I have a PCIe 3.0x4 NVMe ssd hooked up to a compatible motherboard. The entire OS including user files uses 35.5 GB out of the 498.4 GB total.
I started noticing problems when I had a C++ program generating several thousand files. At first, each batch of 1000 would go smoothly. Over time, 1000 files would get deleted, and another 1000 created. This happened at least 10 times. Eventually, it would take several seconds to half a minute to copy and paste these 1000 files vs when it was only a few seconds at most.

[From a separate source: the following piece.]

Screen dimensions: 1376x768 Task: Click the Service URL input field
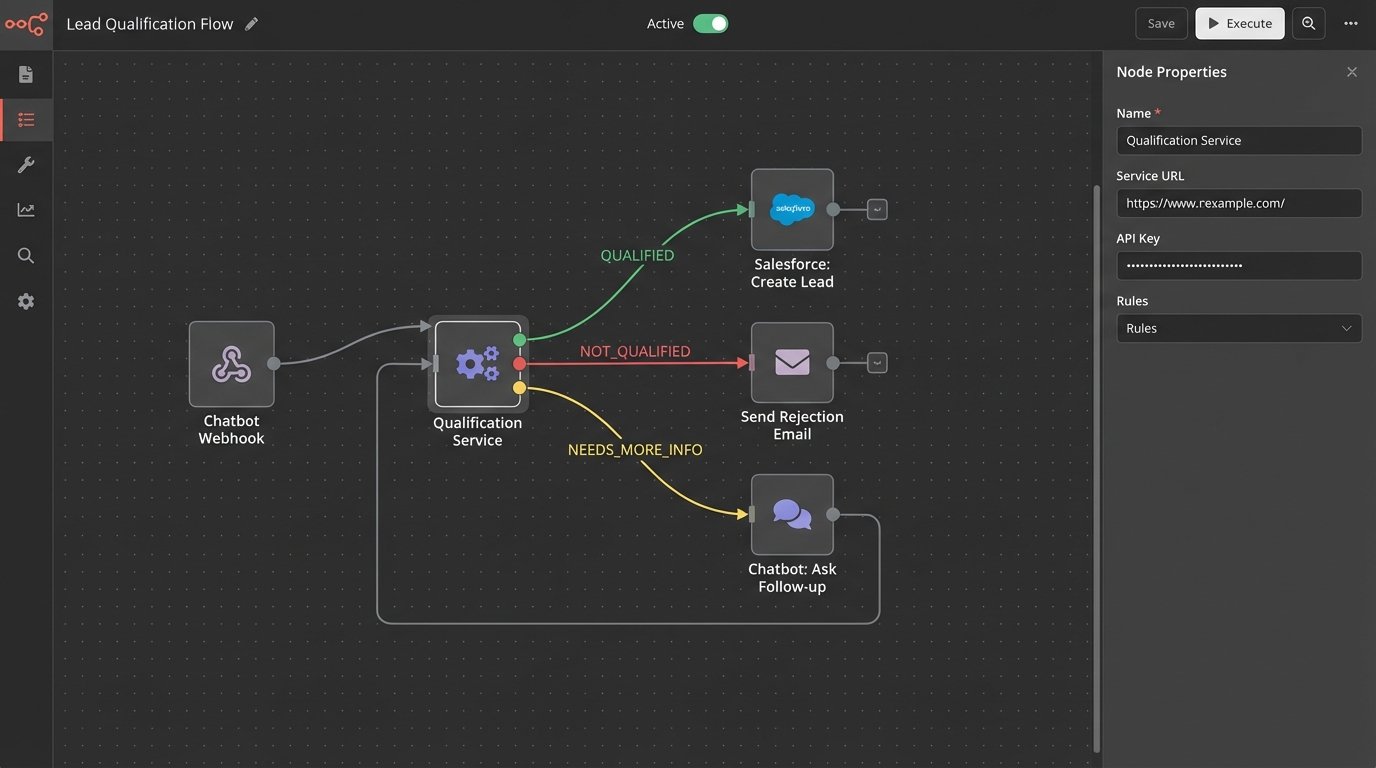point(1239,203)
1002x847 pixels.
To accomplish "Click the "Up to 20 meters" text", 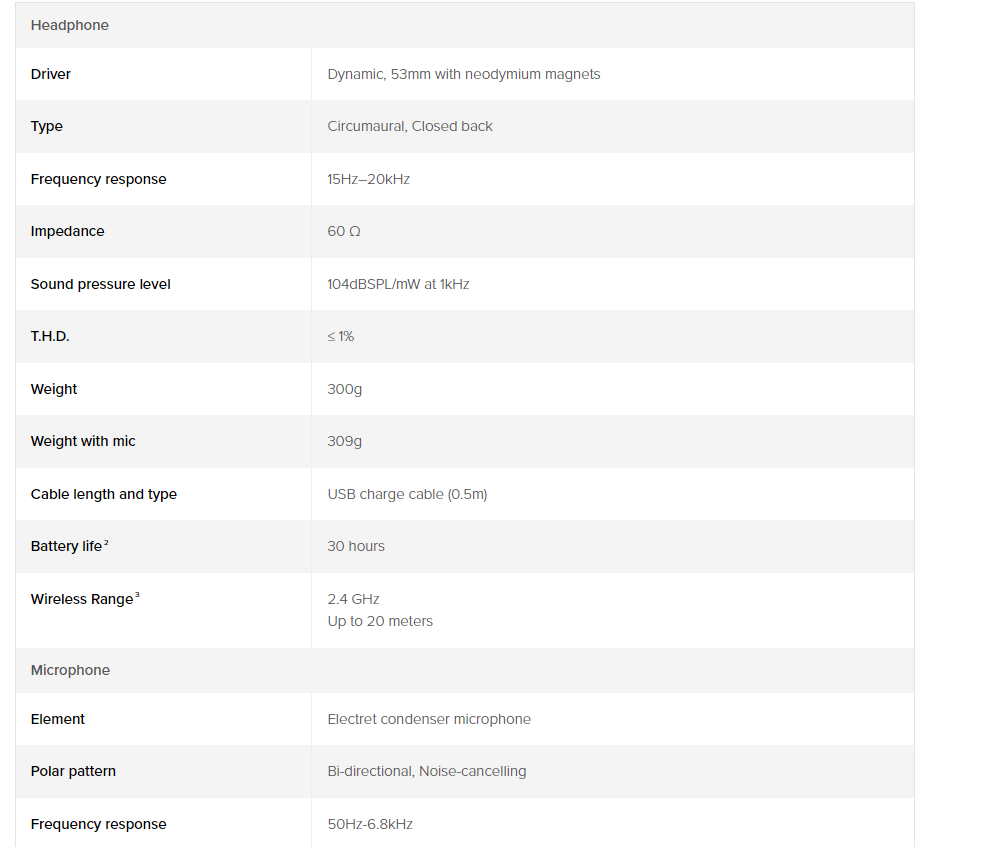I will (380, 621).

I then needed to restore something from the trash. The trash probably had over 10,000 files. It took about a minute for the trash to load, and then about 10 to 30 seconds to select an item and then restore it. I then emptied the trash to see if it would become faster, and it did. The empty took over a minute. I can now copy and paste 1000 files and have it load in under a second. What is going on?
If I am going to be dealing with large quantities of files like this, how can I keep the Files app from slowing down? My guess is to automate deleting old items when the trash bin gets over a certain amount of items, or something like that. Any better ideas? Is there some setting I can use to prevent the slowdown?
Files in the trash occupy space on the file system. Failure to empty the trash will over time fill the file system, cause fragmentation, and in general slow things down.
You should make it a practice to always empty the trash, and if you are doing tasks that create that many files for the trash frequently then empty the trash frequently.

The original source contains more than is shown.